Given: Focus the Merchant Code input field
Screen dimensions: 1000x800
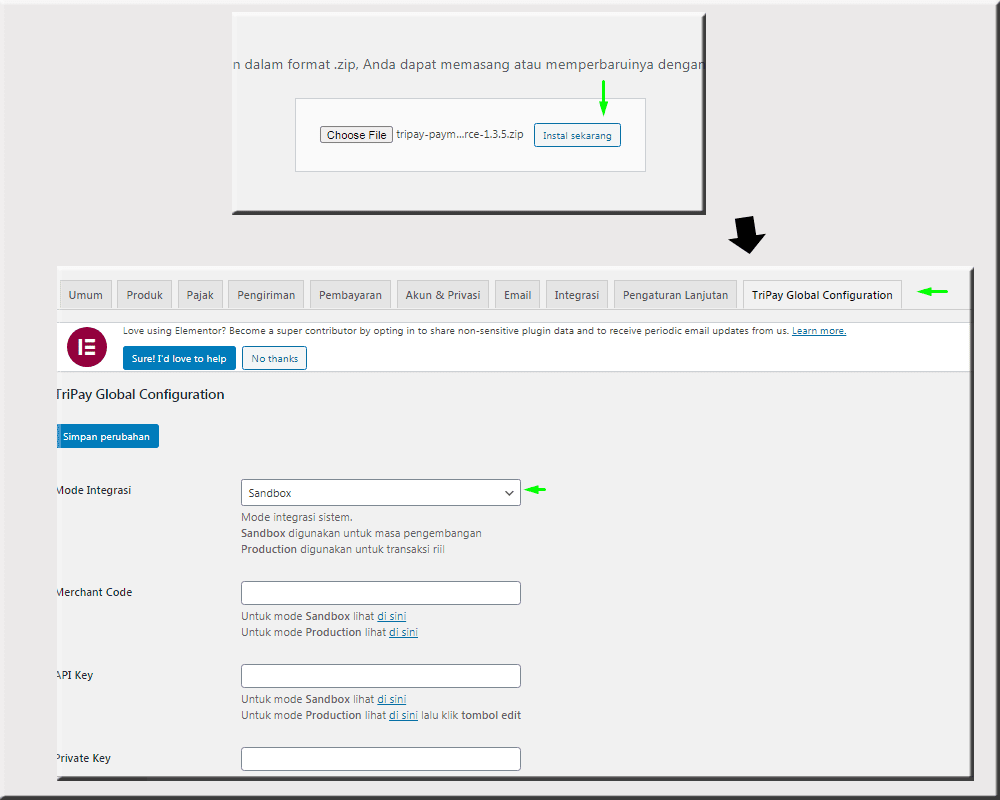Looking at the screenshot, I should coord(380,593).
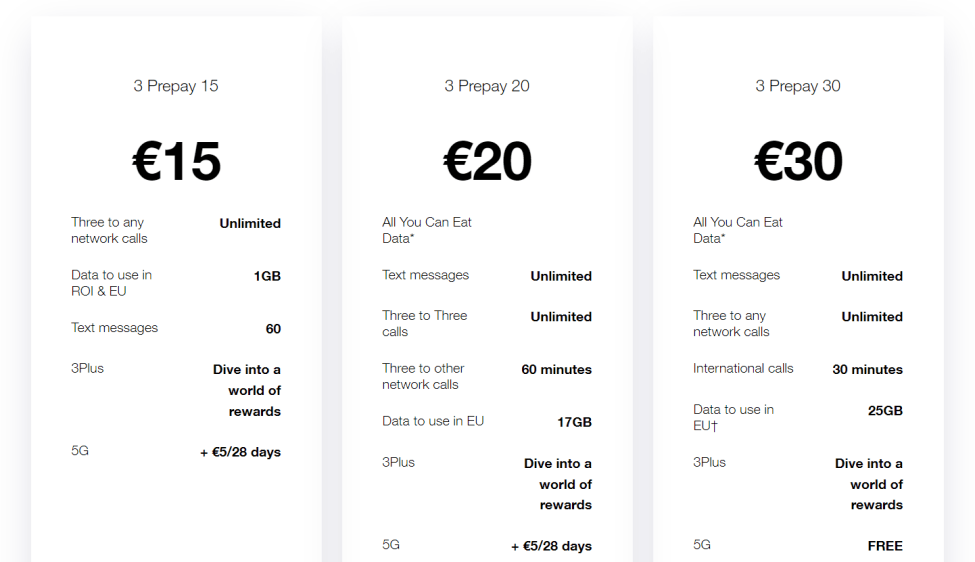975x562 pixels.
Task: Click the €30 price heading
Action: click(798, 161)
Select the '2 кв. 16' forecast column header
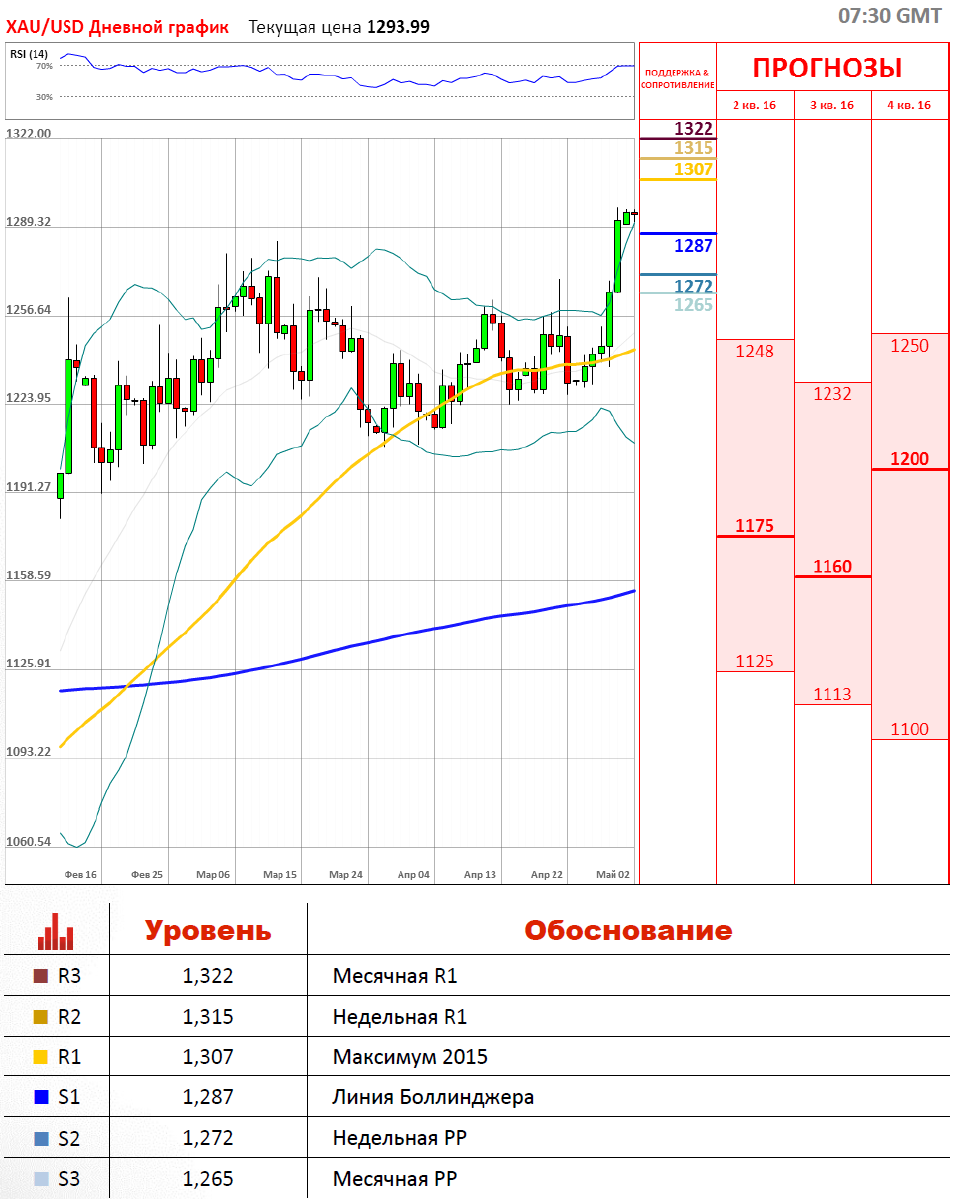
◆ ◆ ◆ ◆ ◆ ◆ ◆
# Action item
Quote precisely the lines of the data from the line containing "Screen dimensions: 1000x800" through its final line, both included, excluding pictures.

# Solution
Screen dimensions: 1000x800
Looking at the screenshot, I should coord(380,593).
975x562 pixels.
Task: Click the €30 price heading
Action: click(798, 161)
Select the '2 кв. 16' forecast column header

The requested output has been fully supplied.